The forward-looking statements are based on certain key expectations and assumptions made by Western, including expectations and assumptions concerning the ability of Western to successfully implement its strategic plans and initiatives, the timing of receipt of required shareholder and regulatory approvals (including TSXV approval) and third party consents and the satisfaction of other conditions to the completion of the Transaction and Share Purchases.
Although Western believes that the expectations and assumptions on which the forward-looking statements made by Western are based are reasonable, undue reliance should not be placed on the forward-looking statements because no assurance can be provided that they will prove to be correct. Since forward-looking statements address future events and conditions, by their very nature they involve inherent risks and uncertainties. Actual results could differ materially from those currently anticipated due to a number of factors and risks. These include, but are not limited to, risks that required shareholder, TSXV, regulatory and third party approvals and consents are not obtained on terms satisfactory to the parties within the timelines provided for in the Definitive Agreement and Share Purchases, or at all, and risks that other conditions to the completion of the Transaction are not satisfied on the timelines set forth in the Definitive Agreement and Share Purchases or at all, the ability of management to execute its business strategy, and the impact of general economic conditions in Canada and the United States. A description of additional assumptions used to develop such forward-looking information and a description of risk factors that may cause actual results to differ materially from forward-looking information can be found in Western’s disclosure documents on the SEDAR+ website at www.sedarplus.ca.
The forward-looking statements contained in this news release are made as of the date hereof and Western undertakes no obligation to update publicly or revise any forward-looking statements or information, whether as a result of new information, future events or otherwise, unless so required by applicable securities laws.
This news release also contains financial outlook information (“FOFI“) about prospective results of operations and book value, which are subject to the same assumptions, risk factors, limitations, and qualifications as set forth in the above paragraphs. FOFI contained in this news release was made as of the date of this news release to provide information about management’s current expectations and plans relating to the future. Readers are cautioned that such information may not be appropriate for any other purpose. Western disclaims any intention or obligation to update or revise any FOFI contained in this news release, whether as a result of new information, future events or otherwise, except as required by applicable law.
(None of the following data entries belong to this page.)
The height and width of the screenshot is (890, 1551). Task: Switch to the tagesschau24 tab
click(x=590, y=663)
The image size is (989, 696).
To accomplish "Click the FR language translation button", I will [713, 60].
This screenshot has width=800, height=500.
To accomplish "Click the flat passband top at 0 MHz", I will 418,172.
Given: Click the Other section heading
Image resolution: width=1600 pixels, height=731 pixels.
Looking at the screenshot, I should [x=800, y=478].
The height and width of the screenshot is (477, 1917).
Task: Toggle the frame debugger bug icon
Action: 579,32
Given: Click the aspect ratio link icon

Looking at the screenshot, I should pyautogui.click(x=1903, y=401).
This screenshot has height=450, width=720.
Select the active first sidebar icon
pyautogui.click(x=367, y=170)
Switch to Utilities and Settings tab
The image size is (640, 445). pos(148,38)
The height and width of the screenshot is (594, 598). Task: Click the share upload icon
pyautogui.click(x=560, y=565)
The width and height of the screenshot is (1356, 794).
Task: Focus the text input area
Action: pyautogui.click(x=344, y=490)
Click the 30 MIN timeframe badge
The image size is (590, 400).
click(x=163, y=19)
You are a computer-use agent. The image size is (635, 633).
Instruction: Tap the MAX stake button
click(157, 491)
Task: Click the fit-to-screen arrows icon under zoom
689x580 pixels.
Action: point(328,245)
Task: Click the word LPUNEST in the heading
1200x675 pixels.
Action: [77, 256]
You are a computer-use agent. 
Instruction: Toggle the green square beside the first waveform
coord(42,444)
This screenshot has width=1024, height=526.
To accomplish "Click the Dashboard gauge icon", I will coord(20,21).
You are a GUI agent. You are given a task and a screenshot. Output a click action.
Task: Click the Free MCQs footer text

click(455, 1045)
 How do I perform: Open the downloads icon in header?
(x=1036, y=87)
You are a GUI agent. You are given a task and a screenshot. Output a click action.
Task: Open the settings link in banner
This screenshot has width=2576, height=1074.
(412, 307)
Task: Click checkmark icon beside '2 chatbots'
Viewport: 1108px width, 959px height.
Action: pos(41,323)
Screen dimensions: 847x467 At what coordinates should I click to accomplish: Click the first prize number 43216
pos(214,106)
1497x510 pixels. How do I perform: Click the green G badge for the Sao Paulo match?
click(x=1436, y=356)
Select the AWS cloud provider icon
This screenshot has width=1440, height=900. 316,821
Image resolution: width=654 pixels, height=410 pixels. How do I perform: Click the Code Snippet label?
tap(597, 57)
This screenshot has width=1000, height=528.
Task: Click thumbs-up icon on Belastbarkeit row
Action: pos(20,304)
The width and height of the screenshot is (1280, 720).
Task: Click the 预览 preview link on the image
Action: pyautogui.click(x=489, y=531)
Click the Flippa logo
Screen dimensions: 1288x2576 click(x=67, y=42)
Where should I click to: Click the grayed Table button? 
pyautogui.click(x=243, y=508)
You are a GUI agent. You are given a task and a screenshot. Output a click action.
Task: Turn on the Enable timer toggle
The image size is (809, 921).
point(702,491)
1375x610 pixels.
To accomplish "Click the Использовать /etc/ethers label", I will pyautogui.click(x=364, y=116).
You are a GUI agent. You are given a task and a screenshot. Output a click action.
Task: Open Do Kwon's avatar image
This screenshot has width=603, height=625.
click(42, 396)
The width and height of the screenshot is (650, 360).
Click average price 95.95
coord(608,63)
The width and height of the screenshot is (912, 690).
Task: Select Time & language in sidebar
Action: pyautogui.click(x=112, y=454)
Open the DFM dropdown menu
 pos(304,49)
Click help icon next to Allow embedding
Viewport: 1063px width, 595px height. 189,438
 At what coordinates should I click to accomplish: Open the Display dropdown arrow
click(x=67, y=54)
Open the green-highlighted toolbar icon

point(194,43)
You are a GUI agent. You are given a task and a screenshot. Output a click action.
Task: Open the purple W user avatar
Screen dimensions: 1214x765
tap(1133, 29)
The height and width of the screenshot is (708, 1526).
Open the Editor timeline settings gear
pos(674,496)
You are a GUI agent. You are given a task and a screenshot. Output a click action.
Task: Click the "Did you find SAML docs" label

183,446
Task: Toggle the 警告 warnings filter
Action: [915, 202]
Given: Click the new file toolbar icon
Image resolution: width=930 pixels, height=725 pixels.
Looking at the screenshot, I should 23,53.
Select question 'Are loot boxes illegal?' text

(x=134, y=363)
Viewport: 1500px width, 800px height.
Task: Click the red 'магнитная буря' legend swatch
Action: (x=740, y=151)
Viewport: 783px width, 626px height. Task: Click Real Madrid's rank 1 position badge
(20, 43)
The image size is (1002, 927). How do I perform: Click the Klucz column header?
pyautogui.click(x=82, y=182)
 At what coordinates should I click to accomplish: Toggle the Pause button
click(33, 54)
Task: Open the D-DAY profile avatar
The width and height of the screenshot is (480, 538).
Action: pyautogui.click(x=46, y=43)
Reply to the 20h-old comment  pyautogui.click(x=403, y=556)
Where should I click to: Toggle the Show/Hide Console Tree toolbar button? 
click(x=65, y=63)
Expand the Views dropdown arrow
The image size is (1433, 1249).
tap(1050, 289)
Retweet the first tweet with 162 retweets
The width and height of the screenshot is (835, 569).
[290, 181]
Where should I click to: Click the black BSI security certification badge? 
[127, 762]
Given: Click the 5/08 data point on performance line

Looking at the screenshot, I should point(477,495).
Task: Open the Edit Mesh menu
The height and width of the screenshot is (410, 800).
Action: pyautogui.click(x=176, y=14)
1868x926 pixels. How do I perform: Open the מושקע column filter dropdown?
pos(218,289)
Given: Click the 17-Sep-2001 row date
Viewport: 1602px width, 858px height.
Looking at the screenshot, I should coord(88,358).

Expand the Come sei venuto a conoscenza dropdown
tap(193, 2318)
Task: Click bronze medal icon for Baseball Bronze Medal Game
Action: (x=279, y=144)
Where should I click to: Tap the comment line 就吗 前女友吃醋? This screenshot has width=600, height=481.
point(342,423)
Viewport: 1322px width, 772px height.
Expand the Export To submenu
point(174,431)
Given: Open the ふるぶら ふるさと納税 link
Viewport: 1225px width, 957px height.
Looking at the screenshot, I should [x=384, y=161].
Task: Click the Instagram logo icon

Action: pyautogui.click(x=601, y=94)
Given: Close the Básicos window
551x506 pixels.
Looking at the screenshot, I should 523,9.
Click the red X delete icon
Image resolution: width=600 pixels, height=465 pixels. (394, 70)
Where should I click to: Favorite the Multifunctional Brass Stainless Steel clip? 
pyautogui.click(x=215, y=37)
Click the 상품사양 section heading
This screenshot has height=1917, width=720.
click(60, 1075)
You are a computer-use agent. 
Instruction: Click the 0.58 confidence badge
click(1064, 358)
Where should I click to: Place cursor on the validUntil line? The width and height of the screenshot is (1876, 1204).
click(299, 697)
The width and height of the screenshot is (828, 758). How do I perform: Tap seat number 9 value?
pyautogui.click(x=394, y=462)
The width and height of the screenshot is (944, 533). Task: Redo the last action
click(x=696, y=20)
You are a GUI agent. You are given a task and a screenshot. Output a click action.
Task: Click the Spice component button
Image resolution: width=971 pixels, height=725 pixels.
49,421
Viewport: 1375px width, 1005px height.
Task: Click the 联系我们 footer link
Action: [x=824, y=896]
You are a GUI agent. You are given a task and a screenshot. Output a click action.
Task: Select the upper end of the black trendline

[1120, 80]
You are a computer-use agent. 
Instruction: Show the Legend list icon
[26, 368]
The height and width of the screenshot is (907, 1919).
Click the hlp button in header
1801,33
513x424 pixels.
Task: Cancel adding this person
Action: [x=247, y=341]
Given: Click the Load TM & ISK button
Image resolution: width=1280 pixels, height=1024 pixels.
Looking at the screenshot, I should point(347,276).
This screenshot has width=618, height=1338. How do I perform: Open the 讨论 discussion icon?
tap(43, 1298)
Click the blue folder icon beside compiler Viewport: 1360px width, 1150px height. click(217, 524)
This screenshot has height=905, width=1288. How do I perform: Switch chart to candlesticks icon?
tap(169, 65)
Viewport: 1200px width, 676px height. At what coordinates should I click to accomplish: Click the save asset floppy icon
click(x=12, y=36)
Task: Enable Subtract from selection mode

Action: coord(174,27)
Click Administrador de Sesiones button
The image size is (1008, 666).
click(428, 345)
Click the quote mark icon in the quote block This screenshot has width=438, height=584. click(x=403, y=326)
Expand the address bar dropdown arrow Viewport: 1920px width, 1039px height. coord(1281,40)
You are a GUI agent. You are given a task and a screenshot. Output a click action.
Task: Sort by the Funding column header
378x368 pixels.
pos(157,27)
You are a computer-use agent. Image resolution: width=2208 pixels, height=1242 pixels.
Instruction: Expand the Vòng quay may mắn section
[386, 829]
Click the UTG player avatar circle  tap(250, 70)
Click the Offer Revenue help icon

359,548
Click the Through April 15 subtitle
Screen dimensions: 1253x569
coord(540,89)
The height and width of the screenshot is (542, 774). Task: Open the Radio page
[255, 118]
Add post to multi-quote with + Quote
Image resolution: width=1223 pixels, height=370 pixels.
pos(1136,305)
This news release shall not constitute an offer to sell or the solicitation of an offer to buy securities in the United States, nor shall there be any sale of the securities in any jurisdiction in which such offer, solicitation or sale would be unlawful. The rights issued under any rights offering and underlying Single Voting Shares and the Multiple Voting Shares (as defined in the March 22, 2024 news release) being offered have not been, nor will they be, registered under the 1933 Act or under any U.S. state securities laws, and may not be offered or sold in the United States absent registration or an applicable exemption from the registration requirements of the 1933 Act, as amended, and applicable state securities laws.
“Neither the TSX Venture Exchange nor its Regulatory Services Provider (as that term is defined in policies of the TSX Venture Exchange) accepts responsibility for the adequacy or accuracy of this release.”